Months ago, Finan predicted to the Columbus Dispatch that the plan may expose the state to legal troubles.
"You have the establishment of a memorial that has a Star of David in the middle of the Statehouse. I think there's going to be a problem," Finan told The Huffington Post.
Steve Freeman, director of legal affairs at the Anti-Defamation League, argued that objections to use of the star are unfounded.
"Jews were forced to wear the star during the Holocaust," Freeman said. "There's no denying the Holocaust was an attempt at genocide of the Jewish people. Certainly the Star of David is a religious symbol, but in this context, the reason they might be using it is not to endorse or promote Judaism."
Julie Henahan, director of the Ohio Arts Council, noted that the selection of Libeskind's design was a thorough and deliberative process.
"We're really thrilled to have a world-class architect like Daniel Libeskind on this project and we're very pleased the language is inclusive," said Henahan. "I think it was a tight procedure."
The wording on the memorial is set to say, "In remembrance of the six million Jews who perished in the Holocaust and millions more including prisoners of war, ethnic and religious minorities, homosexuals, the mentally ill, the disabled, and political dissidents who suffered under Nazi Germany."
But for Annie Laurie Gaylor, also a co-president of the Freedom From Religion group, the star nevertheless presents a problem.
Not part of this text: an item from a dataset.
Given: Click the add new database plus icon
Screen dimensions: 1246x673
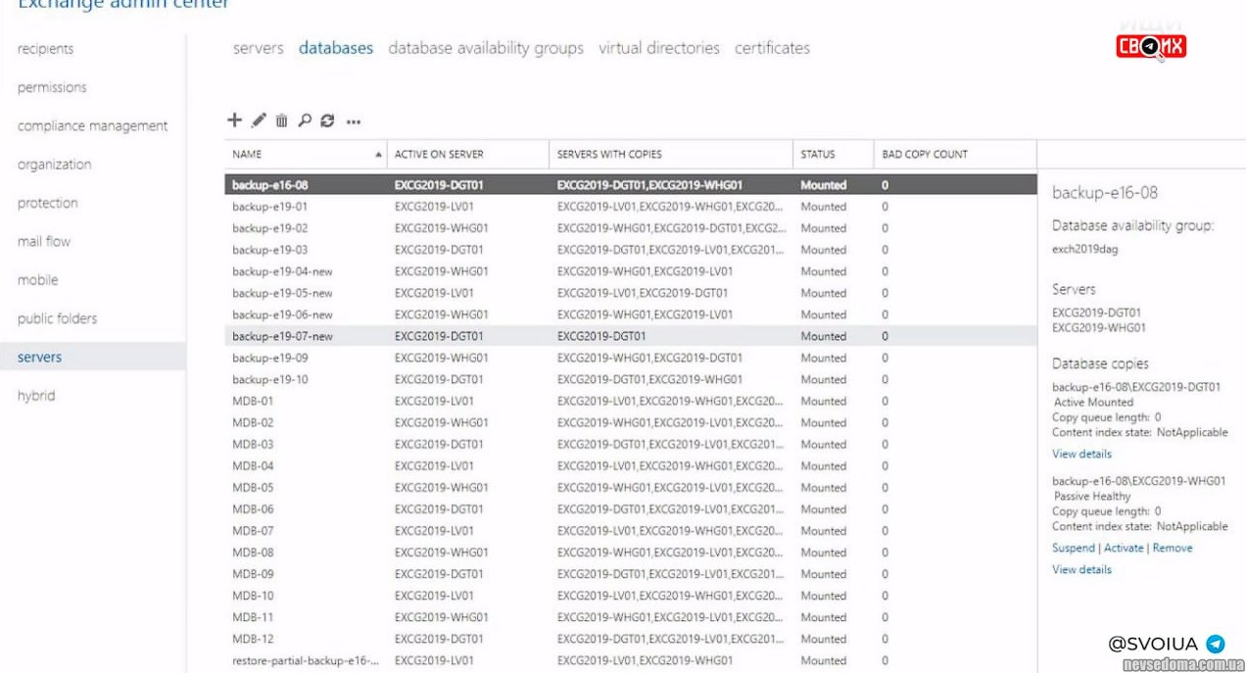Looking at the screenshot, I should point(234,120).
She said she isn't yet sure how the organization will proceed, but a lawsuit is not out of the question.
Heather Weaver, a senior staff attorney with the American Civil Liberties Union program on freedom of religion and beliefs, said her organization won't rule out a future lawsuit.
"Whenever the government displays religious symbols, it raises concerns," Weaver said. "In this particular case, based on what we know right now, we are not planing a lawsuit. That could change in the future. ... We want to keep our options open because this area of law is very dependent upon the context."